In Steinbeck’s East of Eden, his sustained meditation on good and evil whispers to us the great and terrible blessing, “timshel.”
The Hebrew for “you may,” God says “timshel” to Cain after Cain’s offering is rejected. In Genesis 4, as Cain broods over his perceived injustice, God says, “If you do well, will you not be accepted? And if you do not do well, sin lies at the door. And its desire is for you, but you may (timshel) rule over it.” 
Theologians and Bible scholars have debated the exact meaning of timshel. Is it a prediction, meaning that “you will” rule over sin? Is it a commandment, meaning “you should” rule over sin?

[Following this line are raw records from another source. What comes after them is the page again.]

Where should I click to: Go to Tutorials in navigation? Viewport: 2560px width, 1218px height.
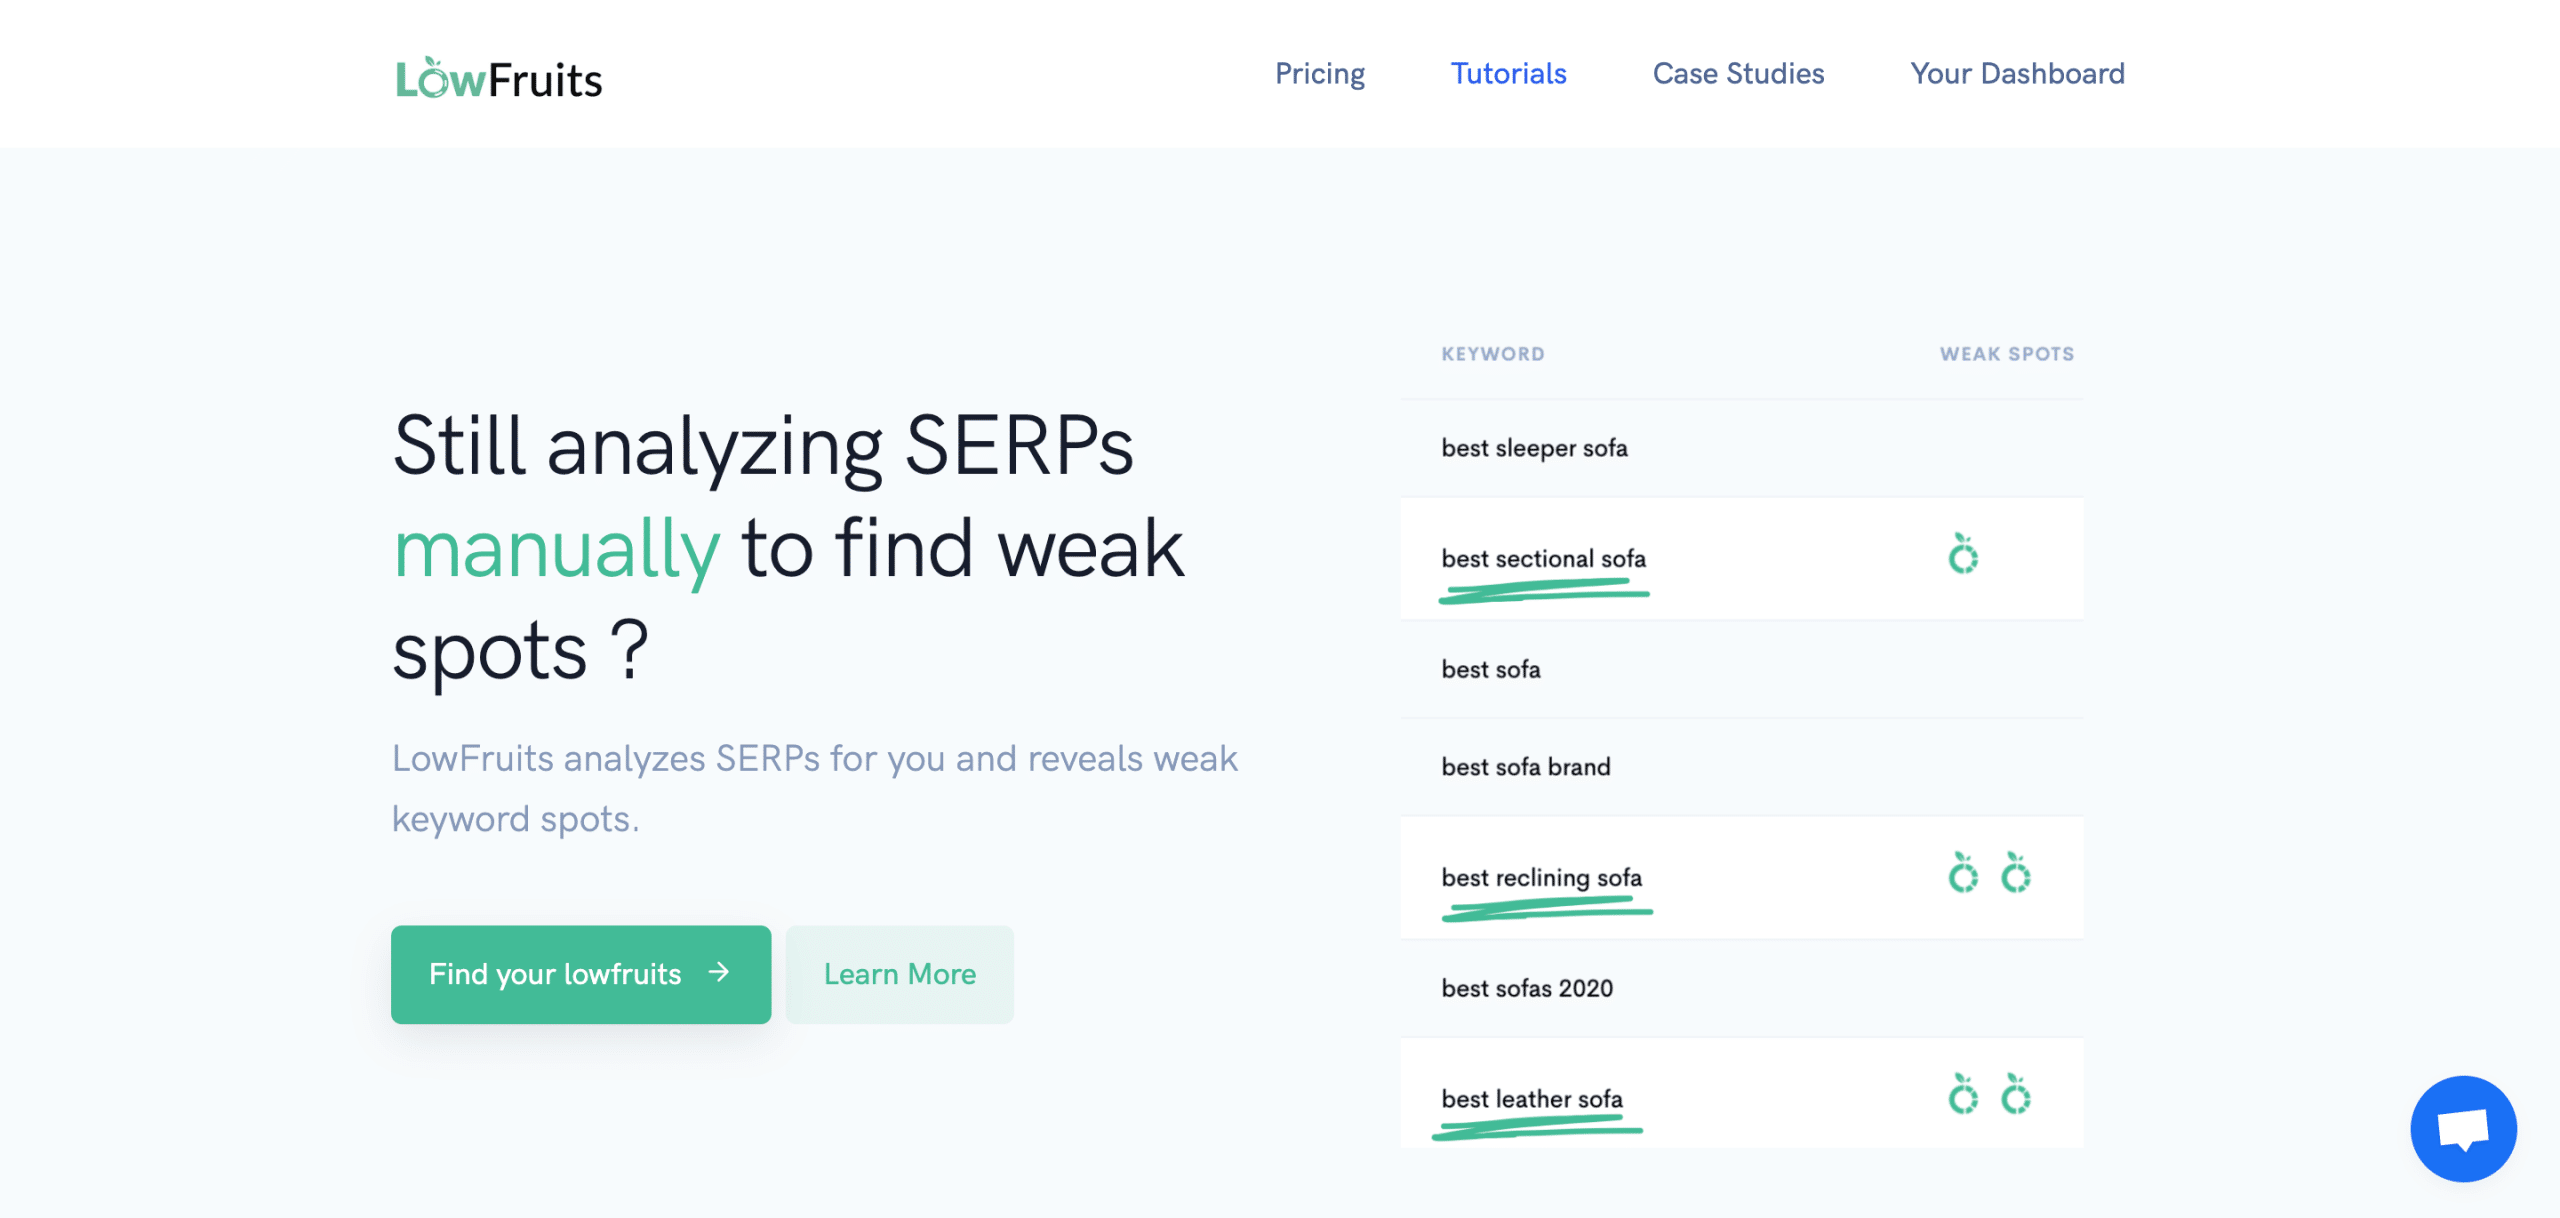pyautogui.click(x=1508, y=74)
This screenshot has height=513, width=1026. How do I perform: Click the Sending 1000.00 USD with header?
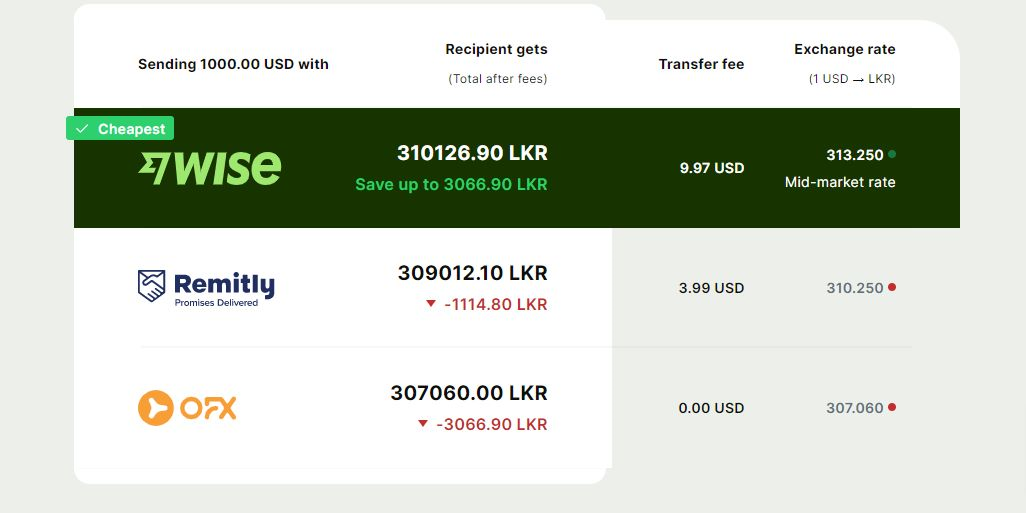[x=234, y=64]
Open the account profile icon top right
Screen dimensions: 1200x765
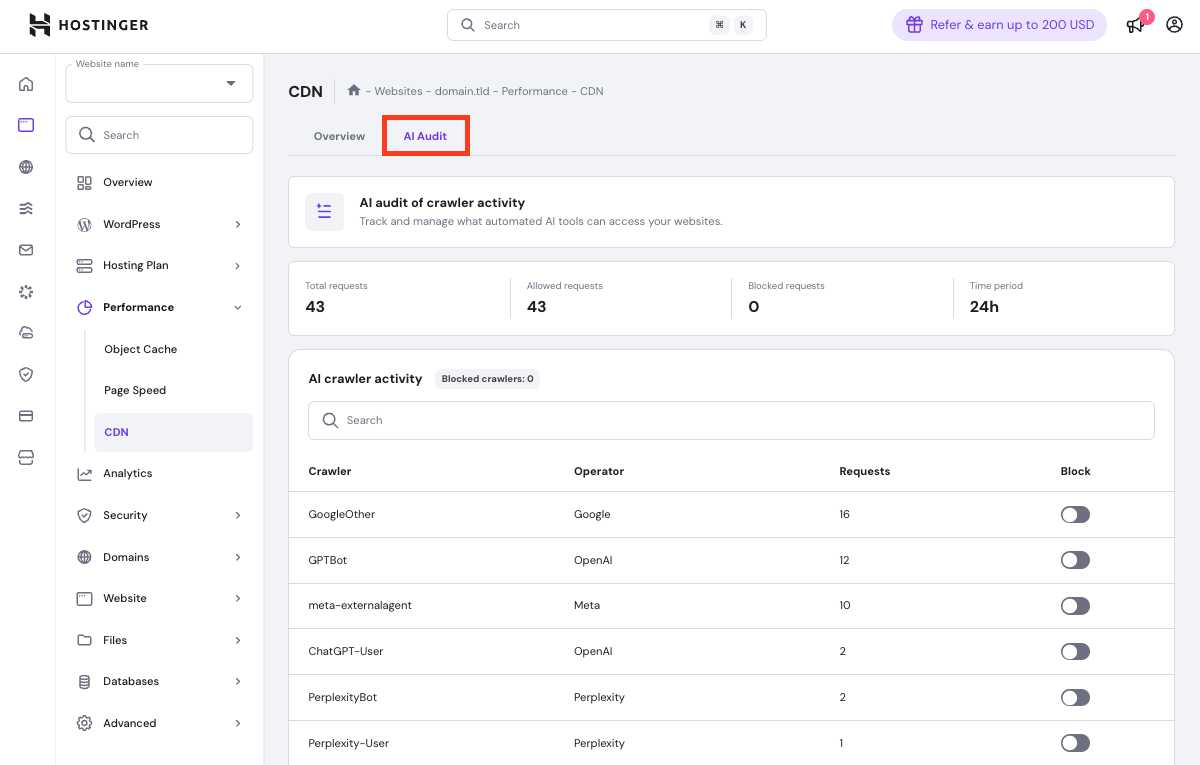(x=1174, y=25)
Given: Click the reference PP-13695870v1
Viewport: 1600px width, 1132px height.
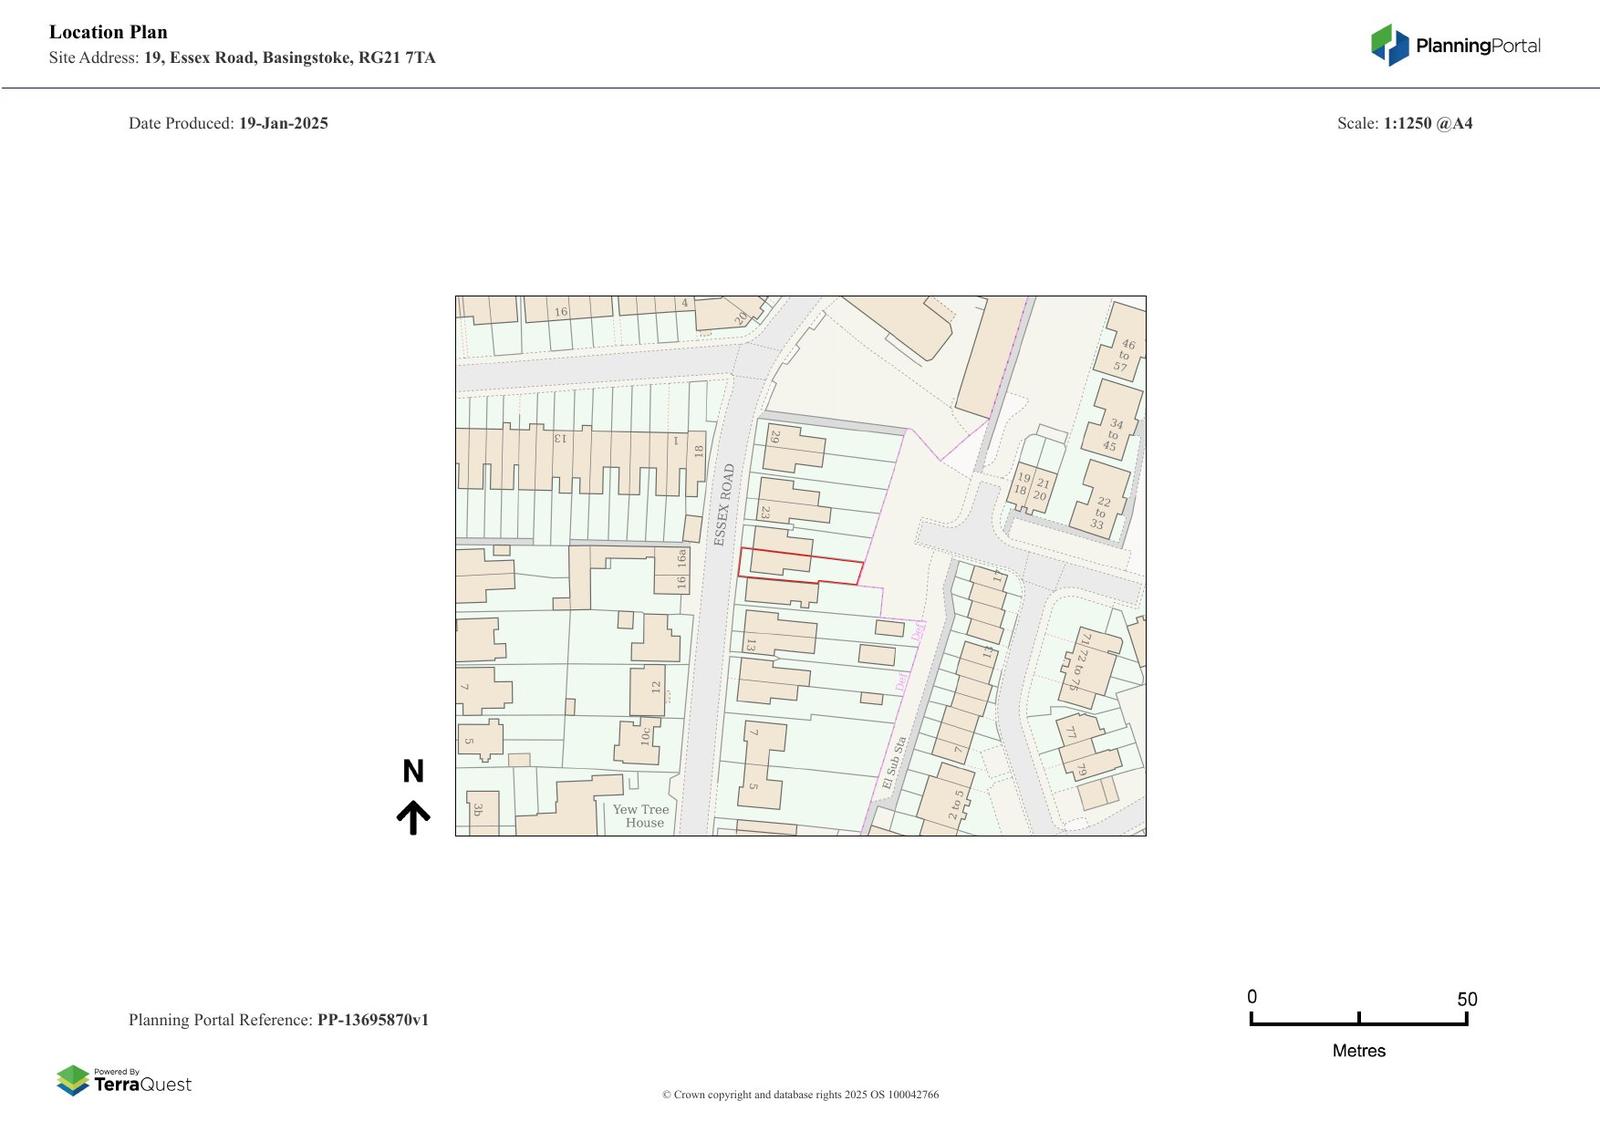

Steinbeck’s stand-in, Lee, undergoes a obsessive journey to arrive at the interpretation, “you may,” referring to our choice. Good or evil, heaven or hell, in our hands. 
At lunch with friends, after joking and catching up, we got to talking about regrets. How we’ve hurt people that we care about and how we hurt ourselves in the process. How I once cut a friend out of her share of a business arrangement because I found her personality challenging. Or how my pal, CH, publicly humiliated his gay friend in a misguided display of evangelizing.
Some of these things can be fixed. And most can’t. Either way, we tarry forward.
This is how God blesses us, as he blessed Cain. That whatever has been done to us or by us, by our hands or by his. Still, timshel.
 New King James Version, italicized “may” mine.
 For a wonderful look at East of Eden as midrash, which inspired and informed my post, see Timshell Farms’ “Timshel Thou Mayest.”